__Action item 1__: In the news report on the polio case below, restate the paragraph beginning "In northern Pakistan, hardline clerics" in one shorter sentence, keeping its main facts.
__Action item 2__: Carry on the news report on the polio case below, picking up after its final sentence.

==== Selected text ====

By Ashfaq Yusufzai
A 22-year-old Pakistani student in Australia has tested positive for polio, a World Health Organisation official says.
The WHO's aim is for the global eradication of polio
The case is the first in Australia since 1986, officials say.
Zaheer Ahmed from Punjab apparently contacted the virus on a recent visit to Pakistan, officials say.
Pakistan is one of only five countries in the world where the polio virus still exists. Eleven new cases have been reported so far this year.
In northern Pakistan, hardline clerics are conducting a campaign against polio vaccination, saying it is a US conspiracy to render people incapable of producing children.
Mr Ahmad, a student living in Melbourne, came to Pakistan in March and visited its northern tourist resorts of Swat and Kalam, Dr Sarfraz Khan Afridi, a surveillance officer of the WHO told the BBC.
He returned to Melbourne on 30 June, and soon afterwards developed problems in his legs which were diagnosed as polio, he said.
He said the student had been quarantined.
Dr Khalife Mahmud Bille, the WHO's country chief in Pakistan, told the BBC that the Australian government had expressed concern over the detection of a polio case on its soil and had sent information about it to the Pakistani authorities.

==== Information shown ====

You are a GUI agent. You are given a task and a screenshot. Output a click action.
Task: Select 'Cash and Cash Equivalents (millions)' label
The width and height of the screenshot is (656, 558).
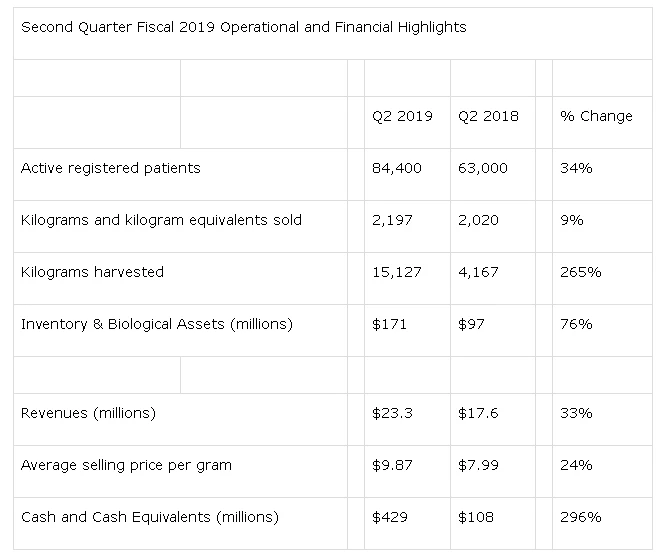(x=149, y=517)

====

__Answer section 1__: Hardline clerics in northern Pakistan are campaigning against polio vaccination, calling it a US plot to make people unable to have children.

__Answer section 2__:
According to Dr Bille, a sample of the virus received from Australia was tested for genetic sequencing and was found to closely resemble a polio case detected in Pakistan's Khyber tribal agency in October 2006.
The WHO surveillance staff found that during his visit to northern Pakistan, Zaheer Ahmed stayed at a hotel owned by a resident of Khyber Agency.
Northern Pakistan has been the scene of a campaign by hardline clerics who have been telling people that the polio vaccine is designed to render their children sexually impotent.
They say it is a conspiracy of the Western powers to restrict the Muslim birth rate.
The WHO's polio vaccination teams have repeatedly failed to achieve vaccination targets in large parts of northern Pakistan over the past year.
The region accounts for more than half the polio cases reported in the country each year.